Procurada pela The Hack, a Serasa Experian afirmou que continua investigando o caso, mas garante que, até o momento, não há indícios de que a base tenha sido exfiltrada de seus sistemas. Confira o posicionamento da empresa na íntegra:

“Tem havido notícias na mídia de que um hacker está oferecendo ilegalmente dados sobre cidadãos brasileiros na web. Embora o hacker afirme que parte dos dados veio da Serasa, com base em nossa análise detalhada até este ponto, concluímos que a Serasa não é a fonte. Também não vemos evidências de que nossos sistemas tenham sido comprometidos.

Fizemos uma investigação aprofundada que indica que não há correspondência entre os campos das pastas disponíveis na web com os campos de nossos sistemas onde o Score Serasa é carregado, nem com o Mosaic. Além disso, os dados que vimos incluem elementos que nem mesmo temos em nossos sistemas e os dados que alegam ser atribuídos à Serasa não correspondem aos dados em nossos arquivos.

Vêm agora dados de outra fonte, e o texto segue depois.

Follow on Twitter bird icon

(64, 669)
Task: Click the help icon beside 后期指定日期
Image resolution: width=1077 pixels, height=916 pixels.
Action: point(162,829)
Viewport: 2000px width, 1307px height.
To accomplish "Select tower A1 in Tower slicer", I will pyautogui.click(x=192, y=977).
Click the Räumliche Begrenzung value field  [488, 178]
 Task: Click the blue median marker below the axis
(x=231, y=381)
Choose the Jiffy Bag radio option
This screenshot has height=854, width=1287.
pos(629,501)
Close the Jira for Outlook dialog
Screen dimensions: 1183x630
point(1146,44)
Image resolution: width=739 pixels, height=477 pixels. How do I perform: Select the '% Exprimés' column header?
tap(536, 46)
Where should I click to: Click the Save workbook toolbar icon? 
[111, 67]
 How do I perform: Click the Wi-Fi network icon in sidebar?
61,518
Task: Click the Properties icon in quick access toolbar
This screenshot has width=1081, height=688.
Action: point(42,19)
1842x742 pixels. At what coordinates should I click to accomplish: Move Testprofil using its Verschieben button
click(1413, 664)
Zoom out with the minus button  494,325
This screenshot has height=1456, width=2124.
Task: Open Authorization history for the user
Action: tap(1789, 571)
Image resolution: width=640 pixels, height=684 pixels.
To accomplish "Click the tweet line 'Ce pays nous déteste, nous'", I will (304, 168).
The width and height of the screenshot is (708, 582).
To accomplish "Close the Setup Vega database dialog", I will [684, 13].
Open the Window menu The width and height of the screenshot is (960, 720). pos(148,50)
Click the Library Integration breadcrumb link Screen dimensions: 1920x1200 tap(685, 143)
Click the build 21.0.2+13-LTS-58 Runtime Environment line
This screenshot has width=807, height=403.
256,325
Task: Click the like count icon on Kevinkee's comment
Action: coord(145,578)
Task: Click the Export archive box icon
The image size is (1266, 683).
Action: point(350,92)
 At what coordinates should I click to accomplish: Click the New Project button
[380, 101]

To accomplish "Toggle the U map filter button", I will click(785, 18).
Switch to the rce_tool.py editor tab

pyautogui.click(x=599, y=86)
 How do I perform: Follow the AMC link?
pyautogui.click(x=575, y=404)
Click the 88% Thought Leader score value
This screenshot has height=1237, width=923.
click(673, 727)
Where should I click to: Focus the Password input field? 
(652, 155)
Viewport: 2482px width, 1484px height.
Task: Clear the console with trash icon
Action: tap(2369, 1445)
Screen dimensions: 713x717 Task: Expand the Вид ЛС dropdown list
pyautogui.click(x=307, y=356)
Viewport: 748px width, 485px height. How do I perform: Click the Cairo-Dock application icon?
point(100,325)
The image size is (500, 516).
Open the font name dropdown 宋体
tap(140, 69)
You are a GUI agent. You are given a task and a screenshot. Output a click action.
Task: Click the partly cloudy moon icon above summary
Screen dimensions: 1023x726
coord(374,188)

Concluímos que esta é uma alegação infundada.

Continuamos monitorando ativamente a situação e em contato com os reguladores para auxiliá-los em quaisquer dúvidas que possam ter em relação a esse assunto. Temos um forte compromisso de proteger a privacidade dos dados pessoais que tratamos e acreditamos que temos os sistemas de segurança necessários para isso.”

As autoridades se pronunciam

Uma das primeiras entidades a se pronunciar a respeito do vazamento foi a Fundação de Proteção e Defesa do Consumidor de São Paulo (Procon-SP). Em nota enviada à The Hack, o órgão confirmou ter enviado uma notificação à Serasa Experian para que o bureau dê explicações sobre o incidente — tal como eventuais ações para conter a disseminação dos dados expostos pela web.

“Iremos aguardar a resposta da empresa para analisar e avaliar as penalidades compatíveis. As penas previstas na LGPD, que podem chegar até 50 milhões, poderão ser aplicadas a partir de agosto, mas o Procon-SP pode multar de acordo com o Código de Defesa do Consumidor (CDC)”, comentou o diretor executivo do Procon-SP, Fernando Capez. A Serasa teria que responder até este último sábado (30).

Além disso, na quarta-feira (27), a redação da The Hack contatou o diretor da Autoridade Nacional de Proteção de Dados (ANPD), Arthur Pereira Sabbat, sobre o posicionamento do órgão a respeito do assunto. Inicialmente, Sabbat nos respondeu dizendo que a autoridade ainda não possuía nada a compartilhar sobre o incidente; posteriormente, porém, a ANPD garantiu já estar apurando o caso para descobrir a origem do vazamento, a forma como ocorreu, medidas de contenção e possíveis consequências da violação.

A passividade da ANPD encorajou a Ordem dos Advogados do Brasil (OAB) a encaminhar um ofício na quinta-feira (28) pedindo urgência na investigação. “O ocorrido submete praticamente toda a população brasileira a um cenário de grave risco pessoal e irreparável violação à privacidade e precisa ser investigado a fundo pelas autoridades competentes, em particular por essa agência”, destaca o ofício.

A Secretaria Nacional do Consumidor (Senacon) também instaurou um inquérito para investigar o incidente.

Todo o cuidado é pouco

De acordo com uma reportagem do G1, é possível que criminosos já estejam utilizando os dados vazados para aplicar golpes, incluindo saques ilegais de saldos do FGTS através do aplicativo Caixa Tem. A The Hack orienta cautela por parte de toda a população brasileira enquanto o incidente é investigado pelas autoridades; confira frequentemente seu saldo de benefícios trabalhistas e sociais e redobre o cuidado com tentativas de phishing.